Speke factory plans crystallise
Standard-Triumph International announced that a factory was to be built on the 104-acre site at Speke, Liverpool close to the factory of Standard-Triumph (Liverpool) Limited (Speke No.1). It employed more than 1500 men on the manufacturing and assembly of car bodies.
The first phase would cost £3 million. More than £1 million would be spent during 1966. The first buildings would be for a paint and trim shop and a shop for body manufacture.
George Turnbull said: ‘This is a most significant development for our company and will lift us from our current output rate of 150,000 vehicles a year to the 200,000-a-year category, and with every possibility of expanding beyond this figure, if market conditions require it.’
The second Speke plant had been on hold since 1961, Alec Dick had cut the turf back in March 1960.
Triumph 1300 launched
On 15 October, the company announced a new model, the Triumph 1300. This front-wheel-drive saloon lasted in production until 1970. CAR magazine was so impressed that it nominated the Triumph 1300 as its Car of The Year.
Unlike the contemporary BMC front-wheel-drive range, the new Triumph employed an in-line engine mounted longitudinally on its gearbox. Styling was again by Michelotti, with the intention of creating a family look with the bigger Triumph 2000. It would not go on sale until January 1966.
The intention was to create an upmarket small car. In February 1966 it retailed for £797, while the rival BMC 1100-based Riley Kestrel and Wolseley 1100 sold for £781 and £754 respectively.
Triumph optimistic for the future
At that year’s British Motor Show, the Standard-Triumph PR machine was in full operation. The company claimed that they had sold out their next year’s production of the new, front-wheel-drive Triumph 1300 saloon.

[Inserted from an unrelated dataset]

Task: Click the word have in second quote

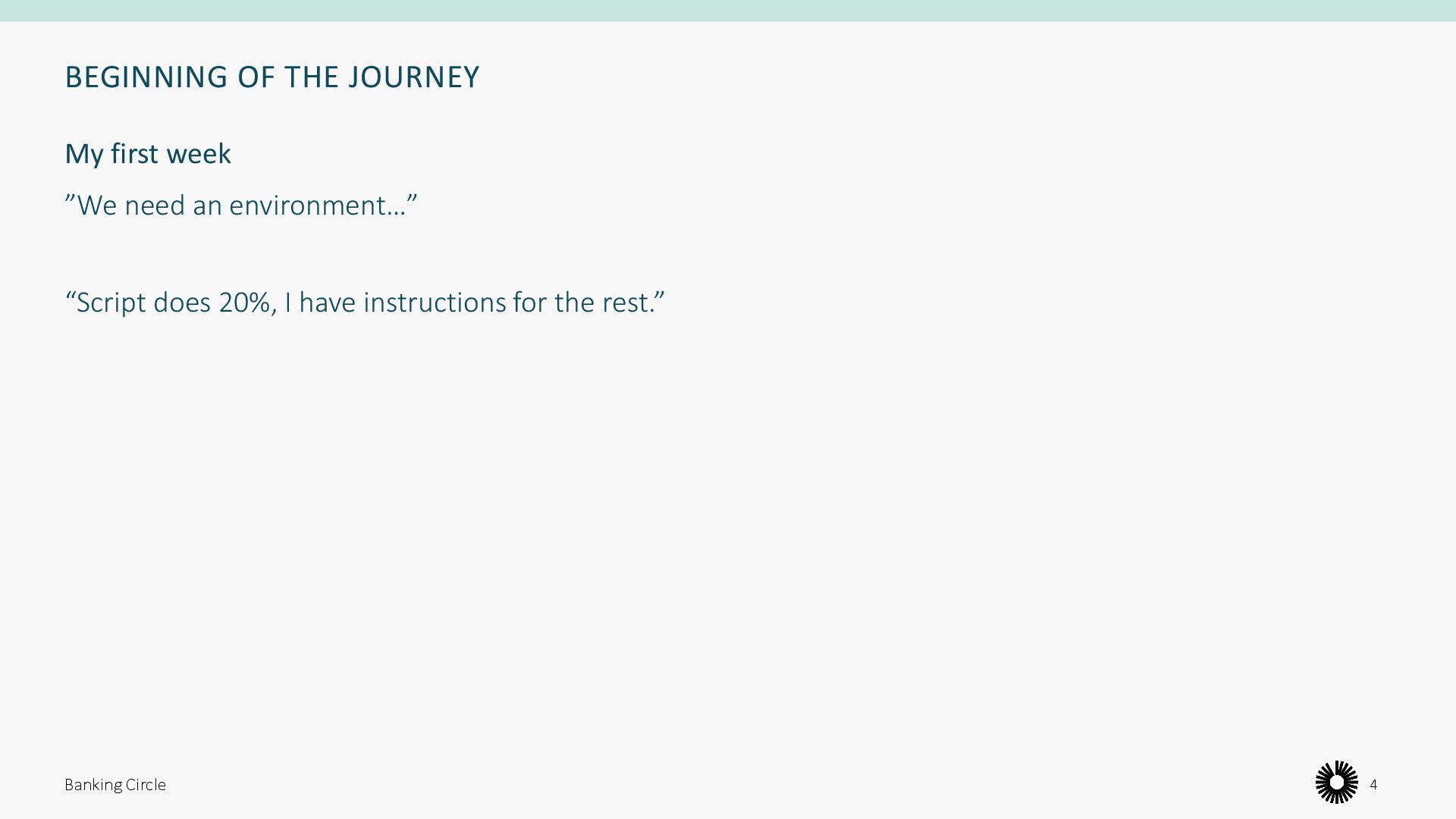Action: point(327,302)
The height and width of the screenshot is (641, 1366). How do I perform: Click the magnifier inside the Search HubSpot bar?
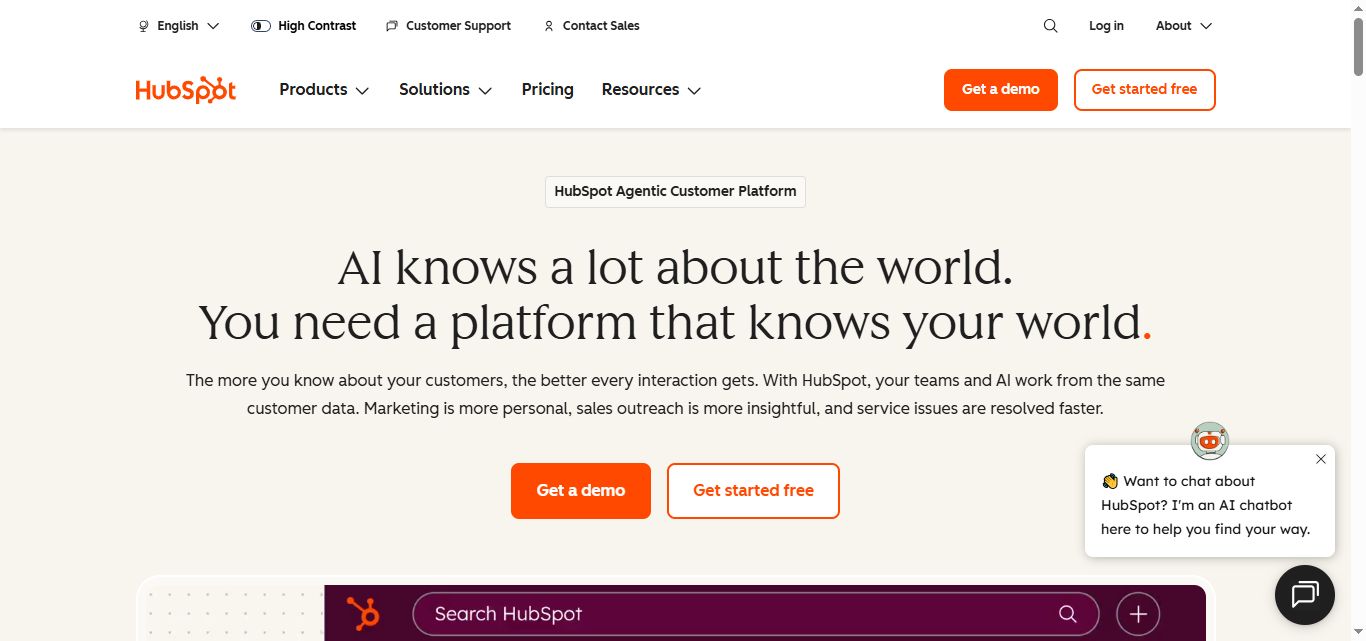[x=1067, y=613]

Sir Donald Stokes, Chairman of Standard-Triumph International, said that orders totalling £20 million had been placed by the company’s distributors and dealers in the United Kingdom. It was a PR stunt that would be used again in the aftermath of the launch of the Austin Allegro.
On 22 October, Rover announced its financial results. With £205,000 for the full year’s contribution from Alvis, group pre-tax profits in the year to 31 July 1965 went up about £1,100,000 to £3,636,000.
Rover’s labour relations analysed
Jack Scamp, Chairman, and members of the Motor Industry Joint Labour Council began a two-day inquiry on labour relations at the Rover company beginning on 2 November. Rover, which lost ten per cent of its planned output the previous year through labour disputes, was the first car firm to be investigated.
The team operated out of the George Hotel, Solihull. The unions representing 7,000 Rover workers promised to cooperate. On the first day the team visited the Rover factory at Solihull. Their report was issued on 13 December 1965.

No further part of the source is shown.